PROBLEM TO SOLVE -> Among the lines below, a stretch begins at the one with "This screenshot has height=204, width=520." and ends at the one with "Task: Open The Sephardic". Repeat that stretch exactly, ends included.

RECORDS PROVIDED ->
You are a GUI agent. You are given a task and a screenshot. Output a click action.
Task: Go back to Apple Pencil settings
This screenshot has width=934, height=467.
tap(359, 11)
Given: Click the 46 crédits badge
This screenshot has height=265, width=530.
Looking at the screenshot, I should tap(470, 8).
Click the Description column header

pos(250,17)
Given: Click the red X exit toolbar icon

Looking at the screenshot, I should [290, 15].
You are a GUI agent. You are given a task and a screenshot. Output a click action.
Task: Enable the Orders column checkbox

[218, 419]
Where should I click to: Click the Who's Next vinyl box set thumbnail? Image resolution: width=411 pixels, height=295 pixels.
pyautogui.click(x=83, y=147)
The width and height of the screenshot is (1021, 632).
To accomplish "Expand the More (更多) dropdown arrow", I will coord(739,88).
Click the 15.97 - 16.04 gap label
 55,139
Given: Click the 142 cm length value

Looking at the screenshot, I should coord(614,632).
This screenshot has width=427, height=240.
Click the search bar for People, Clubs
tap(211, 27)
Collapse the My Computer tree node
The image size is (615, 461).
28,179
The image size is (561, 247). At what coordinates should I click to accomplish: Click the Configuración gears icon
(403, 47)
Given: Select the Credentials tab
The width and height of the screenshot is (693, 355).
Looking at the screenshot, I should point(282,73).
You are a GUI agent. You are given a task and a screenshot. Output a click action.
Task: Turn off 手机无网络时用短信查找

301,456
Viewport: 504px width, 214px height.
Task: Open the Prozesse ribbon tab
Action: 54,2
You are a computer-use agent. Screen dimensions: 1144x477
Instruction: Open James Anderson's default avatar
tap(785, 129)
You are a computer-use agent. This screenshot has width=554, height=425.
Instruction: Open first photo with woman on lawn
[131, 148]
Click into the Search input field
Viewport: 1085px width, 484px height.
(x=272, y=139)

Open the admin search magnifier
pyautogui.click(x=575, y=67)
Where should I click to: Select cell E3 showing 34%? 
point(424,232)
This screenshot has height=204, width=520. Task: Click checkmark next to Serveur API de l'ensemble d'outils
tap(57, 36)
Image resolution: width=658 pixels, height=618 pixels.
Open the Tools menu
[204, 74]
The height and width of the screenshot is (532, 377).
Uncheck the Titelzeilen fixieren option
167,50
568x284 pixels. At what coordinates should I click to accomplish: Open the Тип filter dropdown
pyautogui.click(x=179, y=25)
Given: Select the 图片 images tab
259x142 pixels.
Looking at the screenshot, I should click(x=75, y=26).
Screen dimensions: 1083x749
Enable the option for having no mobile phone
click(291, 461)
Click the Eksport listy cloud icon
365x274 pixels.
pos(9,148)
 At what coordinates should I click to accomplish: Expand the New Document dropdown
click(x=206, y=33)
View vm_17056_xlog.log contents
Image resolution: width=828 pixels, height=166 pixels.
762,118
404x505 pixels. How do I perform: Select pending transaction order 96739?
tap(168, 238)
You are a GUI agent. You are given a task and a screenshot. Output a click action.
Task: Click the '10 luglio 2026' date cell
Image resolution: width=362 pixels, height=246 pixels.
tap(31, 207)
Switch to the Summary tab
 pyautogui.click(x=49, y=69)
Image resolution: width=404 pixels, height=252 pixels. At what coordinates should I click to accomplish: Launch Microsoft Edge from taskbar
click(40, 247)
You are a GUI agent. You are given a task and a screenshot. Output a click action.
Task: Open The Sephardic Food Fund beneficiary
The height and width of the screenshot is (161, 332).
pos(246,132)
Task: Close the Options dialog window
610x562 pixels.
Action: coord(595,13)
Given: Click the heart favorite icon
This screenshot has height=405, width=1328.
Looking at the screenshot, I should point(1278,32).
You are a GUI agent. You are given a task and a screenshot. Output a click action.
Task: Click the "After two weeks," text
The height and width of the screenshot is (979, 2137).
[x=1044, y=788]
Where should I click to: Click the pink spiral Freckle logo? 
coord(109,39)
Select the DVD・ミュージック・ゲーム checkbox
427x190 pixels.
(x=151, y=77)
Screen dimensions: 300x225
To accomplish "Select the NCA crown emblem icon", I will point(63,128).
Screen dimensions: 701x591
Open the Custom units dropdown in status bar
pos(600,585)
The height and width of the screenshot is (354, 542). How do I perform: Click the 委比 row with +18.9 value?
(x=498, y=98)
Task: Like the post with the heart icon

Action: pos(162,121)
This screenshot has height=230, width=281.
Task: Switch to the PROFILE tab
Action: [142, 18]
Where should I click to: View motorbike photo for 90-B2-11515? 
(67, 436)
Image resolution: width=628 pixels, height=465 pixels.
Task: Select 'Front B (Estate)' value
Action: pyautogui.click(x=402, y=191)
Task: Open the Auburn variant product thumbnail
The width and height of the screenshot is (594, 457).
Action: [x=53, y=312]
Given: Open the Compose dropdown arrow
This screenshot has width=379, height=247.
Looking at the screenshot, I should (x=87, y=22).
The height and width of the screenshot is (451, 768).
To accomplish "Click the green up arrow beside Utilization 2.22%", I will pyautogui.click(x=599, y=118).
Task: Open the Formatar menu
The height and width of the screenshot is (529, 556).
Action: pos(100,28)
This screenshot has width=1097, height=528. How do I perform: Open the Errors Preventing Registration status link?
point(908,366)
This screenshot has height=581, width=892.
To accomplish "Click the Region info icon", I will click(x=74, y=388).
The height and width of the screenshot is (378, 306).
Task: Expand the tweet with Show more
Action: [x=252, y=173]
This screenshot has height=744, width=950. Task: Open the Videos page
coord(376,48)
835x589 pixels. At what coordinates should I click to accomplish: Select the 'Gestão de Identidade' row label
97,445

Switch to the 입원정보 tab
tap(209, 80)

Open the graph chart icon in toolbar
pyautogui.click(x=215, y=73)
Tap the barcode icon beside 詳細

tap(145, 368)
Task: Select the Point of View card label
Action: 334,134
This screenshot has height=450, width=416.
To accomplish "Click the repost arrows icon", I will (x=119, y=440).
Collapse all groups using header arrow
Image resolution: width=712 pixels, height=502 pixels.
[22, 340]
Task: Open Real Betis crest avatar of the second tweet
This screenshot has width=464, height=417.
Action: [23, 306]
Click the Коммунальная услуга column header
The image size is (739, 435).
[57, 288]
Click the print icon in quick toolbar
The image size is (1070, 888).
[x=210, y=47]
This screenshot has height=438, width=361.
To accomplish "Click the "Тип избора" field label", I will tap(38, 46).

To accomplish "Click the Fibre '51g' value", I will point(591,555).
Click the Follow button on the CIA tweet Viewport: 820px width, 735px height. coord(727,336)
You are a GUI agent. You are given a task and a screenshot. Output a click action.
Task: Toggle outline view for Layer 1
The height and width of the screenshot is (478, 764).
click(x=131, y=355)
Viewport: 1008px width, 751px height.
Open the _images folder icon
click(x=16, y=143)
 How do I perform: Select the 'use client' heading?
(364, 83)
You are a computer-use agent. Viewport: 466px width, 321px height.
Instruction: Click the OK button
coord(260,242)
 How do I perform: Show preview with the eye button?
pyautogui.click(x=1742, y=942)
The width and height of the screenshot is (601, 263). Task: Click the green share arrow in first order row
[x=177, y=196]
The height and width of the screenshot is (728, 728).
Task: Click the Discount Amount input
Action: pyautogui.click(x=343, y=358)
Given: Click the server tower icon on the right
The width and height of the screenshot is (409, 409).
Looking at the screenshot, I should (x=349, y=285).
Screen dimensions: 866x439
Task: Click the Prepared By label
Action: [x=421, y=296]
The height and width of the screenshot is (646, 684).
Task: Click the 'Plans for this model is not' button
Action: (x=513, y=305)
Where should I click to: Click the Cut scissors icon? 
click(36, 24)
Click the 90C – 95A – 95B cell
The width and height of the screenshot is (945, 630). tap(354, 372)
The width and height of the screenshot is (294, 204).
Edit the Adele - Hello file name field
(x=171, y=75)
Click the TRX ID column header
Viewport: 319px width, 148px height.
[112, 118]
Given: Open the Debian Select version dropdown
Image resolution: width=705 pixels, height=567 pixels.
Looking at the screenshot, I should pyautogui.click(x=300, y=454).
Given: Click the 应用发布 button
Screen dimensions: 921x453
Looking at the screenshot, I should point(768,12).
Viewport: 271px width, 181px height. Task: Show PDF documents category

TASK ANSWER ->
This screenshot has height=204, width=520. Task: Click checkmark next to Serveur API de l'ensemble d'outils
tap(57, 36)
Image resolution: width=658 pixels, height=618 pixels.
Open the Tools menu
[204, 74]
The height and width of the screenshot is (532, 377).
Uncheck the Titelzeilen fixieren option
167,50
568x284 pixels. At what coordinates should I click to accomplish: Open the Тип filter dropdown
pyautogui.click(x=179, y=25)
Given: Select the 图片 images tab
259x142 pixels.
Looking at the screenshot, I should click(x=75, y=26).
Screen dimensions: 1083x749
Enable the option for having no mobile phone
click(291, 461)
Click the Eksport listy cloud icon
365x274 pixels.
pos(9,148)
 At what coordinates should I click to accomplish: Expand the New Document dropdown
click(x=206, y=33)
View vm_17056_xlog.log contents
Image resolution: width=828 pixels, height=166 pixels.
762,118
404x505 pixels. How do I perform: Select pending transaction order 96739?
tap(168, 238)
You are a GUI agent. You are given a task and a screenshot. Output a click action.
Task: Click the '10 luglio 2026' date cell
Image resolution: width=362 pixels, height=246 pixels.
tap(31, 207)
Switch to the Summary tab
 pyautogui.click(x=49, y=69)
Image resolution: width=404 pixels, height=252 pixels. At what coordinates should I click to accomplish: Launch Microsoft Edge from taskbar
click(40, 247)
You are a GUI agent. You are given a task and a screenshot. Output a click action.
Task: Open The Sephardic Food Fund beneficiary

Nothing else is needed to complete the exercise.